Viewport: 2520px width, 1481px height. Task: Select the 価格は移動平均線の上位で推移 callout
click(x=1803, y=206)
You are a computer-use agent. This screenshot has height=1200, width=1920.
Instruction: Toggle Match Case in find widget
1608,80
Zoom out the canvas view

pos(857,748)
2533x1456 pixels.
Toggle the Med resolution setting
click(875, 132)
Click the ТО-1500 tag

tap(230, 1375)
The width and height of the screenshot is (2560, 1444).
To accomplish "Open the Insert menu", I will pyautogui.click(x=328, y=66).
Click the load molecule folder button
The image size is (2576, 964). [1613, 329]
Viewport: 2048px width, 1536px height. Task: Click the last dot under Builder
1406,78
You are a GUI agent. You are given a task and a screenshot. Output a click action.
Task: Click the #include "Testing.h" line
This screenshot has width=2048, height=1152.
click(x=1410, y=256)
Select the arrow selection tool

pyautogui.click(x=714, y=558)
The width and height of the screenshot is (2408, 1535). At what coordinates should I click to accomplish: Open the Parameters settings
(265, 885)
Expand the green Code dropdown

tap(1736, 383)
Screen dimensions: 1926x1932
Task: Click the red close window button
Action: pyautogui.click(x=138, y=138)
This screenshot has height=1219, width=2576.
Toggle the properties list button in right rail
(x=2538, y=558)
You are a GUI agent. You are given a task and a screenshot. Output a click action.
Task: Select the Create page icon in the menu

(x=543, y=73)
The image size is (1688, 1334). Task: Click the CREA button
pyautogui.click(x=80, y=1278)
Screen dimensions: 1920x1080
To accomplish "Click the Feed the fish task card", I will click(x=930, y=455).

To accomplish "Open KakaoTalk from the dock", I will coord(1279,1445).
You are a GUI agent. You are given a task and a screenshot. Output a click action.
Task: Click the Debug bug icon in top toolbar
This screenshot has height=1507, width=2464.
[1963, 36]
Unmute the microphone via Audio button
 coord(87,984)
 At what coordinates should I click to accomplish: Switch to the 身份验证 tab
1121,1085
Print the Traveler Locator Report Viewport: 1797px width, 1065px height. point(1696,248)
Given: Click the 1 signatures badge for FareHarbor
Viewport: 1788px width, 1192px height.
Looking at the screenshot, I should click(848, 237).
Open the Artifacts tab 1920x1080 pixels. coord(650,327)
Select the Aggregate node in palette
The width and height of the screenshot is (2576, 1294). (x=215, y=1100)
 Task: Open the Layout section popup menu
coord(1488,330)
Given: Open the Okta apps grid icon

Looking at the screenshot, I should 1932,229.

* [Work item]:
In full and exactly as written, the listing is to be copied again.

* [Output for this exercise]:
Viewport: 2520px width, 1481px height. Task: Select the 価格は移動平均線の上位で推移 callout
click(x=1803, y=206)
You are a computer-use agent. This screenshot has height=1200, width=1920.
Instruction: Toggle Match Case in find widget
1608,80
Zoom out the canvas view

pos(857,748)
2533x1456 pixels.
Toggle the Med resolution setting
click(875, 132)
Click the ТО-1500 tag

tap(230, 1375)
The width and height of the screenshot is (2560, 1444).
To accomplish "Open the Insert menu", I will pyautogui.click(x=328, y=66).
Click the load molecule folder button
The image size is (2576, 964). [1613, 329]
Viewport: 2048px width, 1536px height. Task: Click the last dot under Builder
1406,78
You are a GUI agent. You are given a task and a screenshot. Output a click action.
Task: Click the #include "Testing.h" line
This screenshot has width=2048, height=1152.
click(x=1410, y=256)
Select the arrow selection tool

pyautogui.click(x=714, y=558)
The width and height of the screenshot is (2408, 1535). At what coordinates should I click to accomplish: Open the Parameters settings
(265, 885)
Expand the green Code dropdown

tap(1736, 383)
Screen dimensions: 1926x1932
Task: Click the red close window button
Action: pyautogui.click(x=138, y=138)
This screenshot has height=1219, width=2576.
Toggle the properties list button in right rail
(x=2538, y=558)
You are a GUI agent. You are given a task and a screenshot. Output a click action.
Task: Select the Create page icon in the menu

(x=543, y=73)
The image size is (1688, 1334). Task: Click the CREA button
pyautogui.click(x=80, y=1278)
Screen dimensions: 1920x1080
To accomplish "Click the Feed the fish task card", I will click(x=930, y=455).

To accomplish "Open KakaoTalk from the dock", I will coord(1279,1445).
You are a GUI agent. You are given a task and a screenshot. Output a click action.
Task: Click the Debug bug icon in top toolbar
This screenshot has height=1507, width=2464.
[1963, 36]
Unmute the microphone via Audio button
 coord(87,984)
 At what coordinates should I click to accomplish: Switch to the 身份验证 tab
1121,1085
Print the Traveler Locator Report Viewport: 1797px width, 1065px height. point(1696,248)
Given: Click the 1 signatures badge for FareHarbor
Viewport: 1788px width, 1192px height.
Looking at the screenshot, I should click(848, 237).
Open the Artifacts tab 1920x1080 pixels. coord(650,327)
Select the Aggregate node in palette
The width and height of the screenshot is (2576, 1294). (x=215, y=1100)
 Task: Open the Layout section popup menu
coord(1488,330)
Given: Open the Okta apps grid icon

Looking at the screenshot, I should 1932,229.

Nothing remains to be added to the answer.